- Opening Delimiter -

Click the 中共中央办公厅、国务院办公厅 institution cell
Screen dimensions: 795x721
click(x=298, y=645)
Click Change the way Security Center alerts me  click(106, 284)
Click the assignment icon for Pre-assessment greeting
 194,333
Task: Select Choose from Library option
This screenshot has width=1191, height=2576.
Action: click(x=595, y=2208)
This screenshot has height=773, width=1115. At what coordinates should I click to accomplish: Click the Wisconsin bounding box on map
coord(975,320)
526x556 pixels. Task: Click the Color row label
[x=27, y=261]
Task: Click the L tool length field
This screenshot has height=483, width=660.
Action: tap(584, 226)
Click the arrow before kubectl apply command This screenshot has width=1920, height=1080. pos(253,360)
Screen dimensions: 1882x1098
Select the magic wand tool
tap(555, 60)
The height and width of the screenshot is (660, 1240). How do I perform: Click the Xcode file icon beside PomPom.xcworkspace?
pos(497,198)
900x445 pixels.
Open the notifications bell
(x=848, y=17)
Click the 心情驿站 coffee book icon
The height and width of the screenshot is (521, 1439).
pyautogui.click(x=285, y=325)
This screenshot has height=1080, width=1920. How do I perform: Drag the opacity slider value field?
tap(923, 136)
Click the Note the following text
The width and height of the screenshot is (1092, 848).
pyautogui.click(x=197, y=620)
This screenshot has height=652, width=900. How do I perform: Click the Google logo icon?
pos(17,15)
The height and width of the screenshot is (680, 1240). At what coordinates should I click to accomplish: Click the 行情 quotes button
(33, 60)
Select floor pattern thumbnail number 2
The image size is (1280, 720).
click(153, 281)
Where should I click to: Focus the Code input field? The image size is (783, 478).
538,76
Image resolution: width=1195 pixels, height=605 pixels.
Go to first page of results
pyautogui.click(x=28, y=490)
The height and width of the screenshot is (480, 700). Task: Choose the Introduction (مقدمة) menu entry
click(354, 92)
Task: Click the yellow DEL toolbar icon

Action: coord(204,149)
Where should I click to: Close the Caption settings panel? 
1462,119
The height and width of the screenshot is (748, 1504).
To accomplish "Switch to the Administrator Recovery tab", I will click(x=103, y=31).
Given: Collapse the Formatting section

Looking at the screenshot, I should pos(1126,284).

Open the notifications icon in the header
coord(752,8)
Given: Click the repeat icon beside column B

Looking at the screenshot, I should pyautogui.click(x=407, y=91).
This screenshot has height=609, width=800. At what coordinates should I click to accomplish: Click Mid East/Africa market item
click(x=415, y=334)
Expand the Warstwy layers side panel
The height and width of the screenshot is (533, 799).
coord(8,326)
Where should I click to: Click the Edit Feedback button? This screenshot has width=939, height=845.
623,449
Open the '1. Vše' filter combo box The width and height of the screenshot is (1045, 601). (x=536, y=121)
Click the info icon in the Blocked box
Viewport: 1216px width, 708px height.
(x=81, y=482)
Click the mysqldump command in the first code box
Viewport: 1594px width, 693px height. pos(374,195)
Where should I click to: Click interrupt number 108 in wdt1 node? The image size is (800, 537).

- Closing Delimiter -

[Exercise prompt] Write the records above out again, exactly as they are.

[Response to this exercise]
Click the 中共中央办公厅、国务院办公厅 institution cell
Screen dimensions: 795x721
click(x=298, y=645)
Click Change the way Security Center alerts me  click(106, 284)
Click the assignment icon for Pre-assessment greeting
 194,333
Task: Select Choose from Library option
This screenshot has width=1191, height=2576.
Action: click(x=595, y=2208)
This screenshot has height=773, width=1115. At what coordinates should I click to accomplish: Click the Wisconsin bounding box on map
coord(975,320)
526x556 pixels. Task: Click the Color row label
[x=27, y=261]
Task: Click the L tool length field
This screenshot has height=483, width=660.
Action: tap(584, 226)
Click the arrow before kubectl apply command This screenshot has width=1920, height=1080. pos(253,360)
Screen dimensions: 1882x1098
Select the magic wand tool
tap(555, 60)
The height and width of the screenshot is (660, 1240). How do I perform: Click the Xcode file icon beside PomPom.xcworkspace?
pos(497,198)
900x445 pixels.
Open the notifications bell
(x=848, y=17)
Click the 心情驿站 coffee book icon
The height and width of the screenshot is (521, 1439).
pyautogui.click(x=285, y=325)
This screenshot has height=1080, width=1920. How do I perform: Drag the opacity slider value field?
tap(923, 136)
Click the Note the following text
The width and height of the screenshot is (1092, 848).
pyautogui.click(x=197, y=620)
This screenshot has height=652, width=900. How do I perform: Click the Google logo icon?
pos(17,15)
The height and width of the screenshot is (680, 1240). At what coordinates should I click to accomplish: Click the 行情 quotes button
(33, 60)
Select floor pattern thumbnail number 2
The image size is (1280, 720).
click(153, 281)
Where should I click to: Focus the Code input field? The image size is (783, 478).
538,76
Image resolution: width=1195 pixels, height=605 pixels.
Go to first page of results
pyautogui.click(x=28, y=490)
The height and width of the screenshot is (480, 700). Task: Choose the Introduction (مقدمة) menu entry
click(354, 92)
Task: Click the yellow DEL toolbar icon

Action: coord(204,149)
Where should I click to: Close the Caption settings panel? 
1462,119
The height and width of the screenshot is (748, 1504).
To accomplish "Switch to the Administrator Recovery tab", I will click(x=103, y=31).
Given: Collapse the Formatting section

Looking at the screenshot, I should pos(1126,284).

Open the notifications icon in the header
coord(752,8)
Given: Click the repeat icon beside column B

Looking at the screenshot, I should pyautogui.click(x=407, y=91).
This screenshot has height=609, width=800. At what coordinates should I click to accomplish: Click Mid East/Africa market item
click(x=415, y=334)
Expand the Warstwy layers side panel
The height and width of the screenshot is (533, 799).
coord(8,326)
Where should I click to: Click the Edit Feedback button? This screenshot has width=939, height=845.
623,449
Open the '1. Vše' filter combo box The width and height of the screenshot is (1045, 601). (x=536, y=121)
Click the info icon in the Blocked box
Viewport: 1216px width, 708px height.
(x=81, y=482)
Click the mysqldump command in the first code box
Viewport: 1594px width, 693px height. pos(374,195)
Where should I click to: Click interrupt number 108 in wdt1 node? The image size is (800, 537).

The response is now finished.